The first part of my installation consists of six continuous-shot videos that record a day in my life; the left audio channel conveys sound captured during recording and the right is a narration of my thoughts. I question how personal narratives are seen through an audience’s eyes in contrast with the author’s by moving from the mental space to the public space using audio, video, and the oral tradition, and minimizing editing to mimic life.
The second piece in this installation remediates the digital community narrative into a tangible form, giving words permanence and physicality, and meditating on the transition of historical documentation from a singular to a crowdsourced mode of authorship. A computer collect messages from Occupy Wall Street’s Twitter community, visualizes them in real time with Processing, and feeds them to a receipt printer.
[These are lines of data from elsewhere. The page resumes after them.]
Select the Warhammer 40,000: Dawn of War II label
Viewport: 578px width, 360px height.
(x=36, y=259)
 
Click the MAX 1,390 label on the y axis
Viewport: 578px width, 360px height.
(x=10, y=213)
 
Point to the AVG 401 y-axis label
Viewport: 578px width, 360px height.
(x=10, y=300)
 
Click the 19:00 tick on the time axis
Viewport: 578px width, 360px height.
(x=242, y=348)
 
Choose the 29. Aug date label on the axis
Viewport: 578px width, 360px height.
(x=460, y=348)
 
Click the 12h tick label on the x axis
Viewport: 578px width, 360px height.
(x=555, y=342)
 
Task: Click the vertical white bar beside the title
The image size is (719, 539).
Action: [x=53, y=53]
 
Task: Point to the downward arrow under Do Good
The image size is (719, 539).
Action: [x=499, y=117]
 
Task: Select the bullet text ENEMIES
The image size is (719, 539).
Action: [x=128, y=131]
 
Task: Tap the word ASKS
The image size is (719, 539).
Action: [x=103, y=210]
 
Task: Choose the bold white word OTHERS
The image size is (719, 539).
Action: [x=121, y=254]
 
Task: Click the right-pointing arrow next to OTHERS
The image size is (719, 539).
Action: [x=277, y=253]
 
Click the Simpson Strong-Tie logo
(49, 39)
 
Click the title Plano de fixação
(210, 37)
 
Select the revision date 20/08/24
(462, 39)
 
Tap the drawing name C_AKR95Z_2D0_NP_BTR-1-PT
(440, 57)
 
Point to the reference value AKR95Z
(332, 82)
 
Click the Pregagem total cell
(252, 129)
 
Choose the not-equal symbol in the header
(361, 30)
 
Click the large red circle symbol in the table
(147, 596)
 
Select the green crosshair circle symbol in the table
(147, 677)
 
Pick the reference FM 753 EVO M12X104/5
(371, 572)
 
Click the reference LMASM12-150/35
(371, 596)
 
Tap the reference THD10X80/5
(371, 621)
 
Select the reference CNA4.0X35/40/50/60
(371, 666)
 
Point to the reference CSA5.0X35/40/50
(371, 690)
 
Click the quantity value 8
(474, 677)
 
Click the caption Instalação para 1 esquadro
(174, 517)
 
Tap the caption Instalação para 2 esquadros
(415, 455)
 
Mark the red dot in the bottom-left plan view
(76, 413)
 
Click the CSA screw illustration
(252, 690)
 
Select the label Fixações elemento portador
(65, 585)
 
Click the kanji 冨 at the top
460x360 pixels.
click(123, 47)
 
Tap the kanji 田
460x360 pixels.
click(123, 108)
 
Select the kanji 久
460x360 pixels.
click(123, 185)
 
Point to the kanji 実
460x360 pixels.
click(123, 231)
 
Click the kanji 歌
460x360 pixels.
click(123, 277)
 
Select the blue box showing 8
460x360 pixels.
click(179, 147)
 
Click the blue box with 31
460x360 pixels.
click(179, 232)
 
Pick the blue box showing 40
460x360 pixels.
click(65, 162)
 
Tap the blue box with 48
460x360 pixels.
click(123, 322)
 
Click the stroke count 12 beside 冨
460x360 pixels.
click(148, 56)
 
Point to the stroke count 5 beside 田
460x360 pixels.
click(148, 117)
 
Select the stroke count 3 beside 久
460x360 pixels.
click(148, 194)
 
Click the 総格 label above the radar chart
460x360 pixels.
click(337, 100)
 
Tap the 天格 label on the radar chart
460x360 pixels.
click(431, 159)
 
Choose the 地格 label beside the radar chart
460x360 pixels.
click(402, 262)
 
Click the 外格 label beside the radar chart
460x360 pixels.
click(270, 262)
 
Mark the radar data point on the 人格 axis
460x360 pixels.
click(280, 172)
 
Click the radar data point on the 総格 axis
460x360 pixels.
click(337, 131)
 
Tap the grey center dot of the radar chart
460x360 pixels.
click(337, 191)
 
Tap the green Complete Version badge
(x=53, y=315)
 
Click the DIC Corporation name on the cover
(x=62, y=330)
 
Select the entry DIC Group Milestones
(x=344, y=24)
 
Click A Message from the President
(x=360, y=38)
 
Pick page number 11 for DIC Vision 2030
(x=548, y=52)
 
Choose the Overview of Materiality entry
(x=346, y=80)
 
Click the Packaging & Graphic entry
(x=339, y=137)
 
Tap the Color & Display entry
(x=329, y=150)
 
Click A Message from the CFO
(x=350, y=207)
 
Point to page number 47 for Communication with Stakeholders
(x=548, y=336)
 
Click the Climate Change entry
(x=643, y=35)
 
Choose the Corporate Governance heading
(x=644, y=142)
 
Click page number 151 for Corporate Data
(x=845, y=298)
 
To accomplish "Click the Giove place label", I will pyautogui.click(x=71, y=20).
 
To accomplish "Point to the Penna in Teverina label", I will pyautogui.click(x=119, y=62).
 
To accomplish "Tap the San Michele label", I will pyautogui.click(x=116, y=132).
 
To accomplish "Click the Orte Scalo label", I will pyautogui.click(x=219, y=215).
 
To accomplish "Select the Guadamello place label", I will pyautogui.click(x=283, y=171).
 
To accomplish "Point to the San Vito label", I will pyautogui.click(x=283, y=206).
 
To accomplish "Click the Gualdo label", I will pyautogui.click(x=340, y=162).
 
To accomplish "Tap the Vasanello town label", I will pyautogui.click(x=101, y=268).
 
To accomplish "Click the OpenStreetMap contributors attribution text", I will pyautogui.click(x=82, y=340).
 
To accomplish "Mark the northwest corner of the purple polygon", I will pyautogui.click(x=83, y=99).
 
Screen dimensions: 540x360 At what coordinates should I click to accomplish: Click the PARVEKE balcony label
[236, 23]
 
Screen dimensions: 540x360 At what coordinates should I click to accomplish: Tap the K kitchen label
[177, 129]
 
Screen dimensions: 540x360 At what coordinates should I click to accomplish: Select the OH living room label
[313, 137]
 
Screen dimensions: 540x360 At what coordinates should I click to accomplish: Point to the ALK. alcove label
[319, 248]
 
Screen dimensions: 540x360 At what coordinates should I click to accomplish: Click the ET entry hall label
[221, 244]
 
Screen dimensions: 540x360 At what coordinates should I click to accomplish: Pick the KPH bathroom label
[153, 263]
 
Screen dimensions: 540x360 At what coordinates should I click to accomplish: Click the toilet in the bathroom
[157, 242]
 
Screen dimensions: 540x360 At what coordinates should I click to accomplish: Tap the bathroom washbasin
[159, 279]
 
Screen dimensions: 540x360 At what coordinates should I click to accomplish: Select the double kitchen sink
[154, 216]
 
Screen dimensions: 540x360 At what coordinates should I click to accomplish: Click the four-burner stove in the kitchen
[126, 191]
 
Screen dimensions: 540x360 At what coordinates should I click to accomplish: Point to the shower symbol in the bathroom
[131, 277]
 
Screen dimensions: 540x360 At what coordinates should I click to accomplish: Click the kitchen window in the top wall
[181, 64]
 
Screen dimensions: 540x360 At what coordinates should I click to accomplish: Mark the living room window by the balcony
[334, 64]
The third piece is a disseminated narrative dealing with hypertext and social media. Shakespeare’s Macbeth is played out through various platforms (WordPress, Facebook, etc.), and given structure through a digital visual timeline. Characters become digital presences, invoking settings through various media, and interacting through digital conversations. The remediation and resituation of a classical text considers how established works can be shared with new meaning, relevance and strength of voice.